L’association marocaine, représentée par le célèbre avocat franco-marocain Me Yassine Bouzrou, surnommé « Relaxator », compte porter plainte en fin de semaine pour « abus de confiance » et « détournements de fonds » contre Bel Niya, mais aussi Kenza Benchrif et sa cousine Soukaïna, désignées comme ses complices. Elles risquent également des poursuites pour « diffamation » et « harcèlement » contre la personne de Moulay Rachid Kasmi.
« Sortez les preuves que j’ai volé ! Sortez les preuves que j’ai insulté ! Mais personne ne sortira rien, parce qu’il n’y a rien. Parce que vous êtes des menteurs et des calomnieurs (sic) », a clamé, le 23 juin, l’influenceuse lors d’un live Instagram de presque une heure, ponctué de crises de larmes, aux côtés de ses cousines et du couple derrière Bel Niya. À cette occasion, Demba D. a alors soutenu une tout autre version des faits que celle d’Atlas Kinder.
Facturation fictive ?
Selon lui, lors d’une réunion avec le président d’Atlas Kinder, Khalid El Quandili, il a été convenu de ne lui remettre que les 135 000 dont l’orphelinat avait besoin pour ses travaux et de garder le reste de la cagnotte pour d’autres oeuvres caritatives, comme au Sénégal. Ce serait donc l’administration d’Atlas Kinder qui les aurait « trahis ».
« Un piège », conclut Kenza Benchrif. Demba B. précise même que lors de cet échange, on lui aurait demandé de « laisser [son] téléphone dehors » pour éviter que la conversation soit enregistrée.
Lors de la diffusion en direct sur Instagram qui a attiré près de 50 000 personnes, Demba D. et une dirigeante de Bel Niya, vraisemblablement son épouse Sabrine M., ont montré plusieurs captures de transfert d’argent et autres « preuves » de leurs bonnes intentions. Parmi les éléments montrés à la caméra, une curieuse facture pour : « couche (sic) pour enfants », « eau minérale » et « lait en poudre 250 g », d’un montant total de 34 280 dirhams (environ 3 100 euros). Seulement voilà, le cachet sur cette facture est celui d’un spa à Marrakech, le Centre mille beauté, spécialisé dans les massages pour couples. Fausse facture ? Blanchiment d’argent ? Au lieu de rassurer les donateurs, les explications n’ont fait qu’ajouter à la confusion.

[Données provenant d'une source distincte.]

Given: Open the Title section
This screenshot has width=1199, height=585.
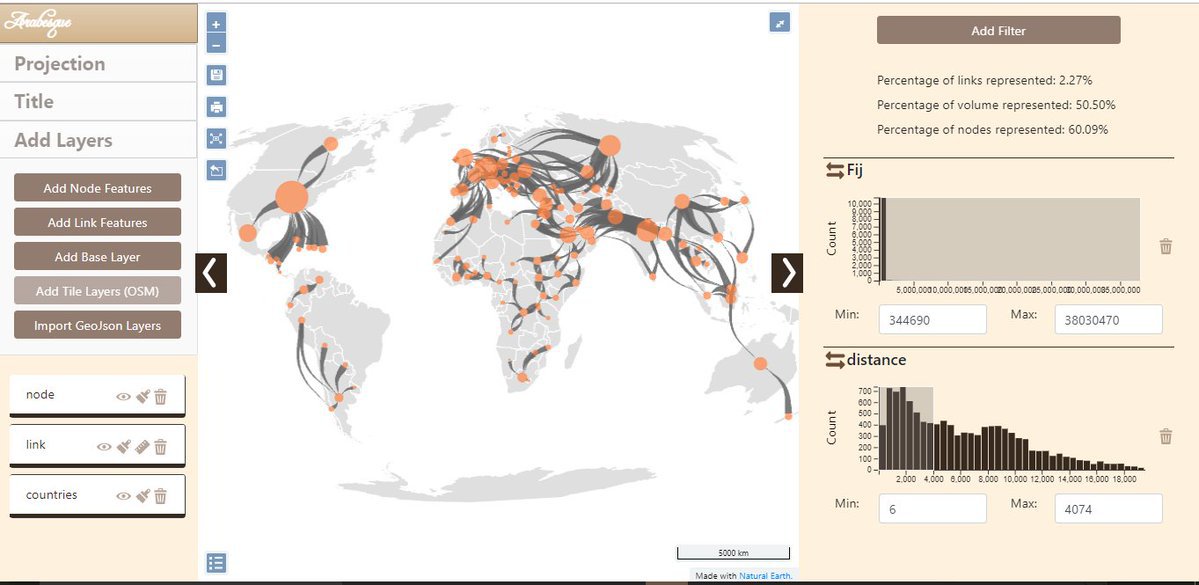Looking at the screenshot, I should [98, 102].
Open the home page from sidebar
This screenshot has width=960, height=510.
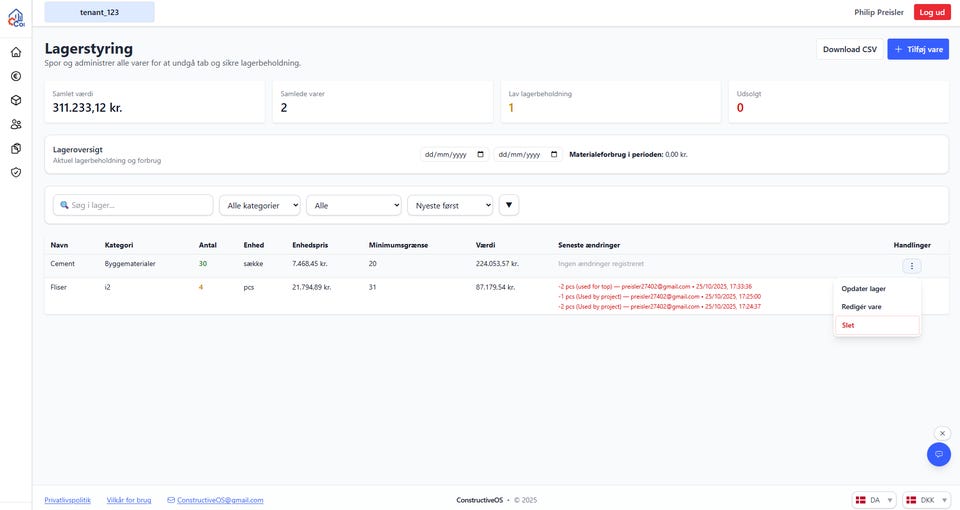[x=15, y=52]
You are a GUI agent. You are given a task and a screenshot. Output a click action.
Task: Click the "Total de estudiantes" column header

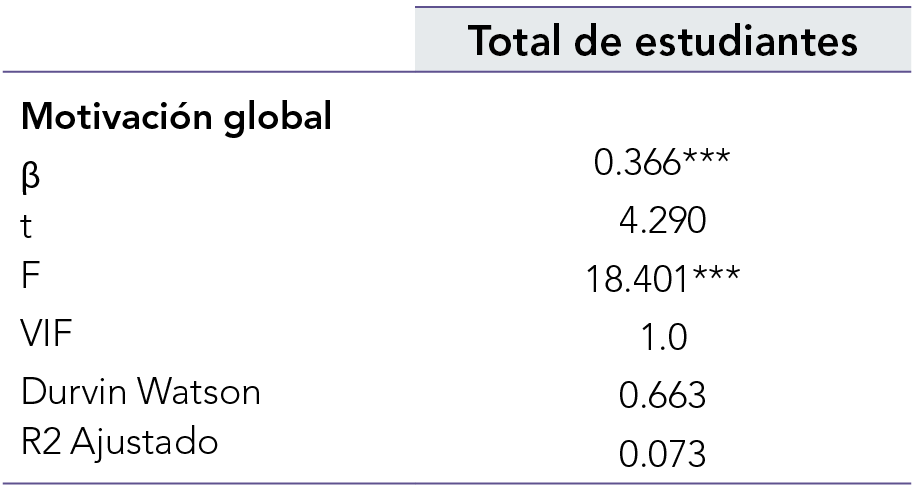tap(663, 41)
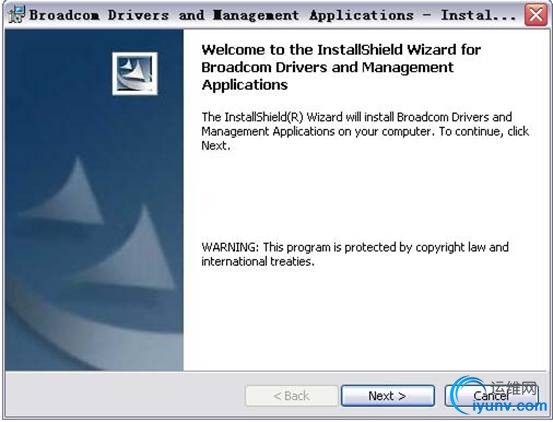Click the greyed-out < Back button
Viewport: 553px width, 422px height.
292,396
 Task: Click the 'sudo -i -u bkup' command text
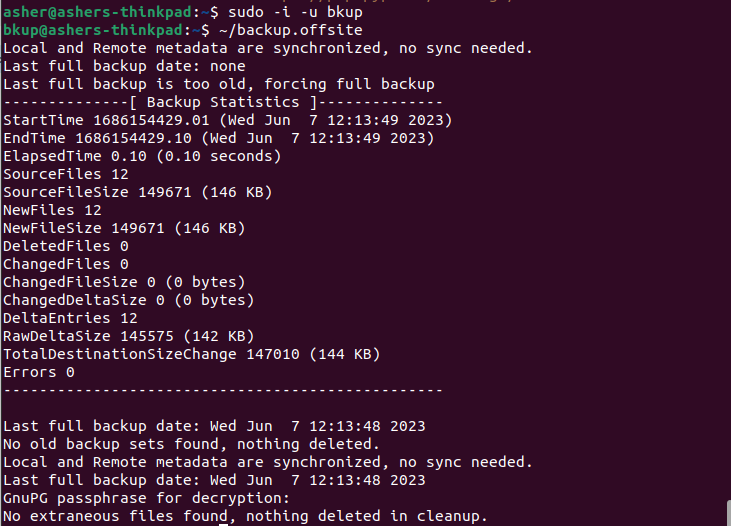(295, 12)
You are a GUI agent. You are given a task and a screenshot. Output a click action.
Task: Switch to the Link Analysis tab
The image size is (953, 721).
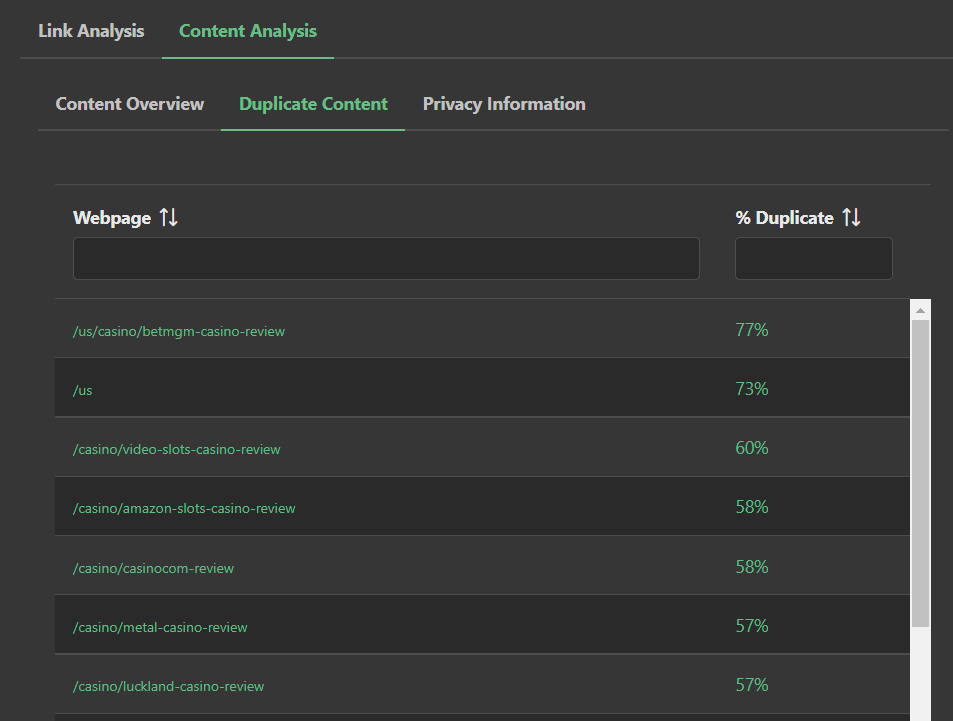pos(90,31)
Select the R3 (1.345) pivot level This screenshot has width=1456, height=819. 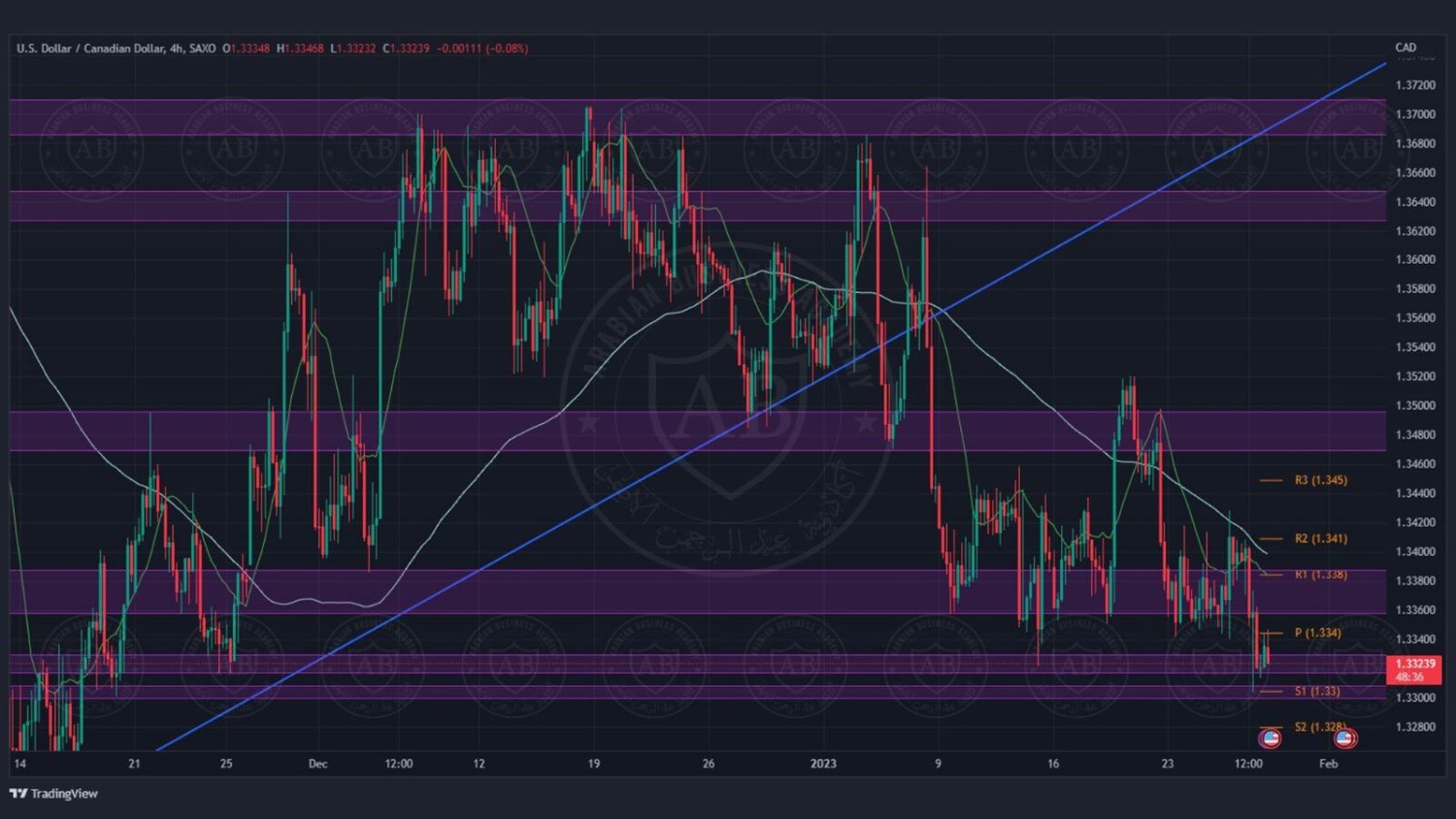tap(1320, 480)
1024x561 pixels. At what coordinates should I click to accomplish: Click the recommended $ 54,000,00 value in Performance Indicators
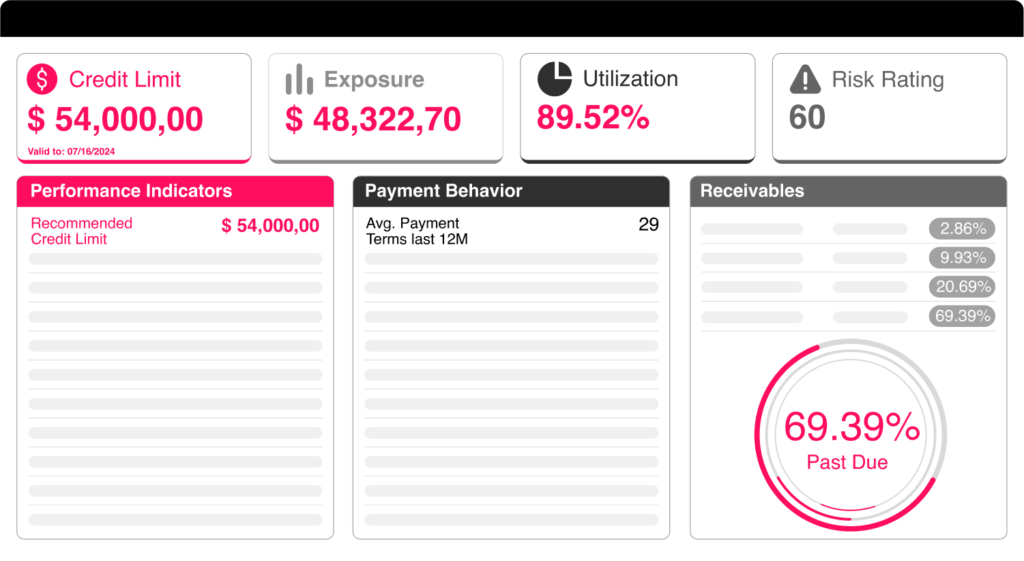pyautogui.click(x=270, y=226)
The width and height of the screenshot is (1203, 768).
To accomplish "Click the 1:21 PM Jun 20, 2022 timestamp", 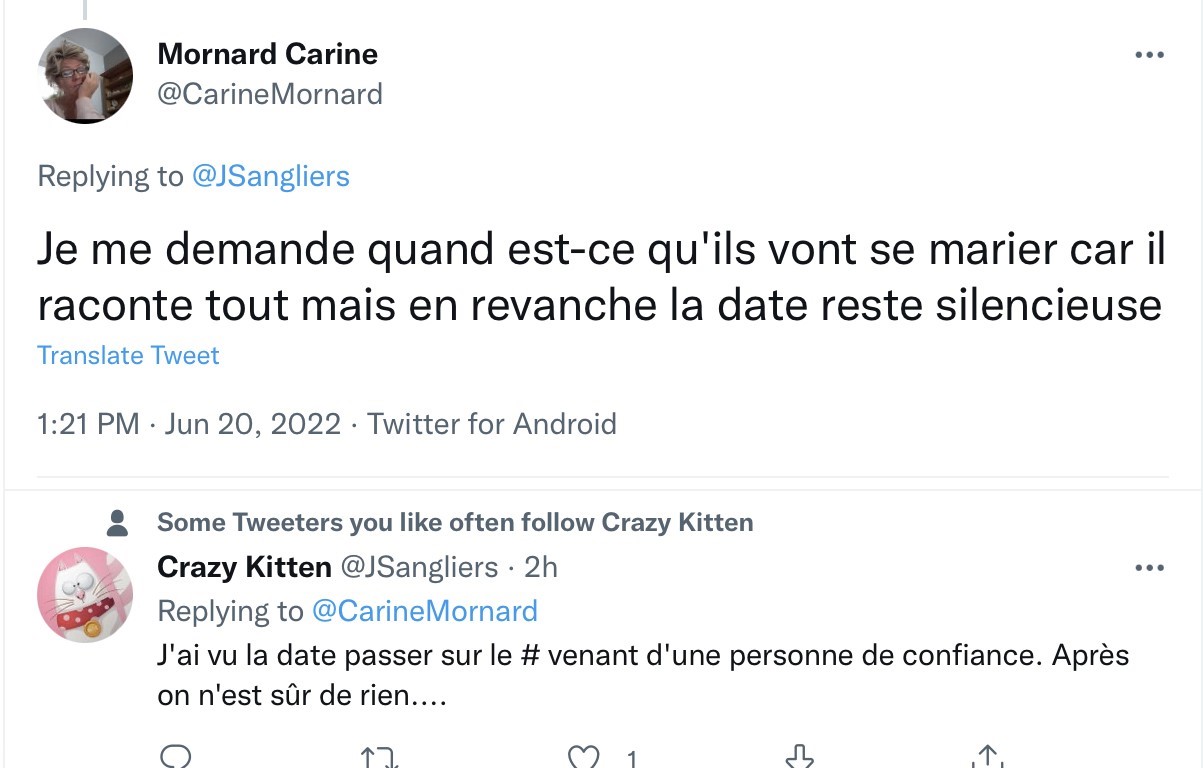I will click(x=189, y=424).
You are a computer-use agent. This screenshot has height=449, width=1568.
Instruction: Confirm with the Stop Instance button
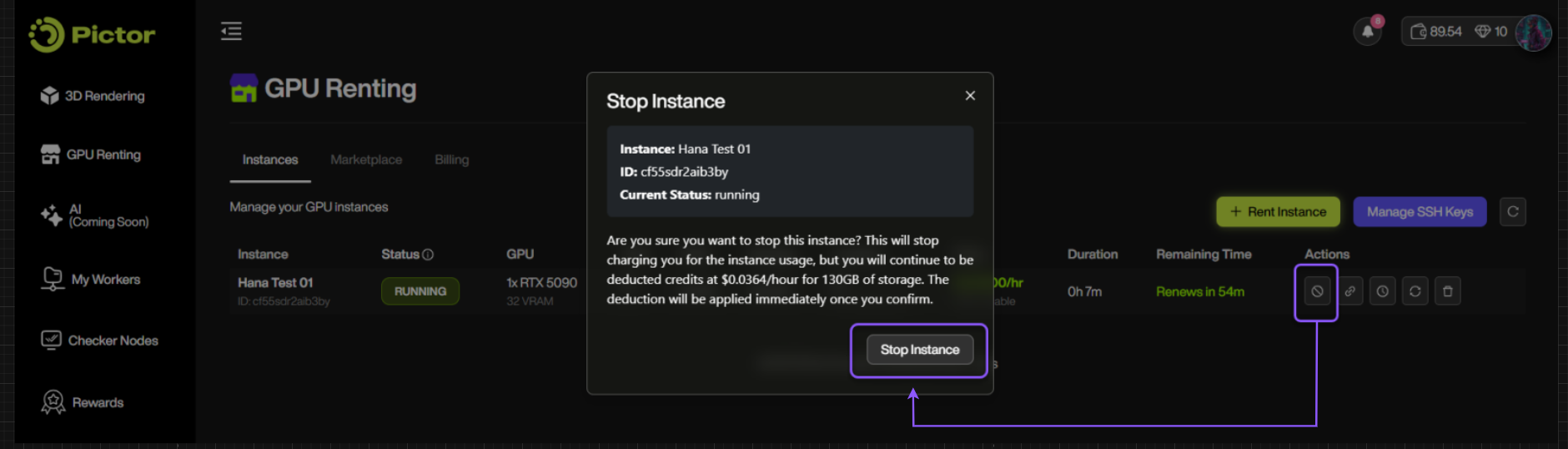click(919, 350)
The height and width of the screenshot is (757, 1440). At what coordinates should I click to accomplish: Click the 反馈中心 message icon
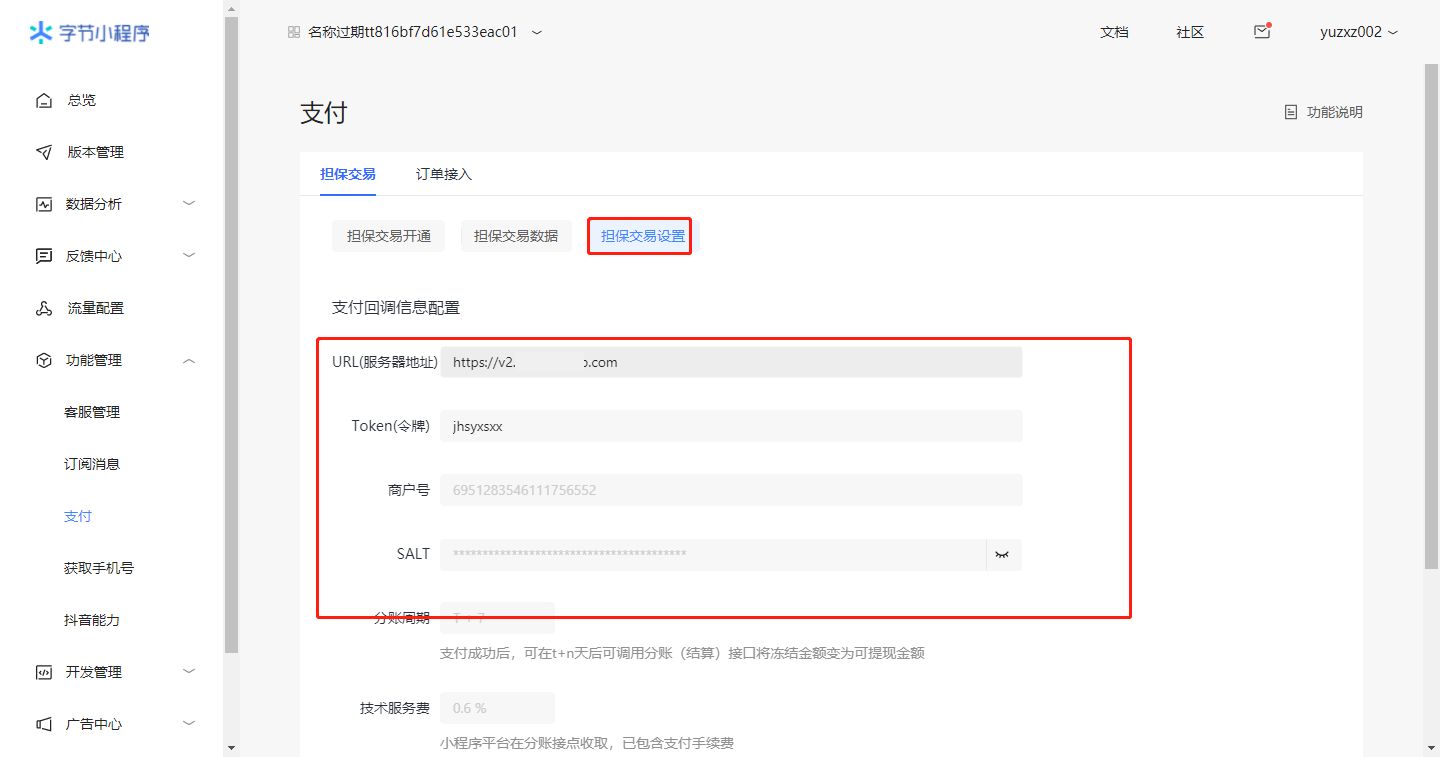(x=44, y=256)
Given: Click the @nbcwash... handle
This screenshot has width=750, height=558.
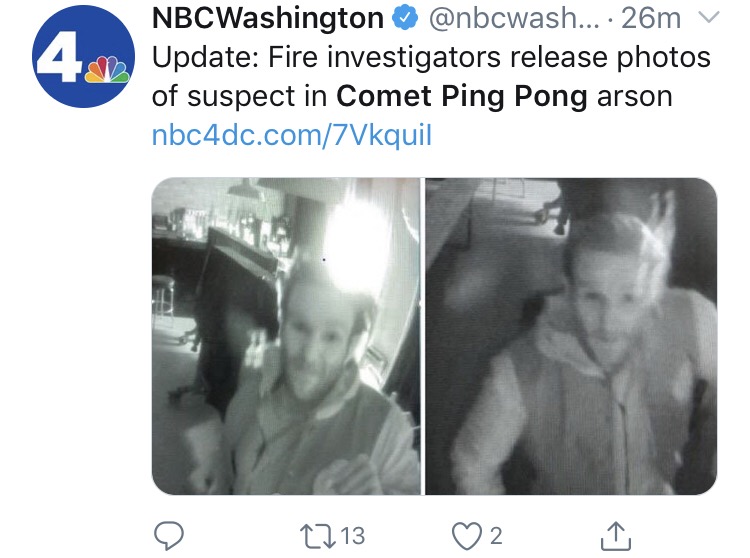Looking at the screenshot, I should click(513, 19).
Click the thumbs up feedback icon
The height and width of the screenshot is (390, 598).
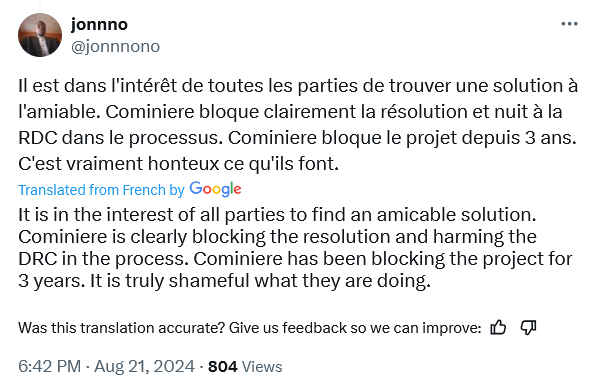pos(498,327)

Le 24 juin dernier sur Snapchat, Soukaïna El Mizeb a elle aussi annoncé son intention de porter plainte pour diffamation contre Atlas Kinder. Dans une story Snapchat publiée ce 27 juin, Poupette Kenza a écrit : « Je viens d’apprendre que j’ai l’interdiction de poser un pied sur le territoire marocain, mon pays. Je suis traumatisée à vie. » Quelques jours plus tôt, elle et ses cousines se prévalaient de connaître la famille royale, et d’avoir des parents « très bien placés ».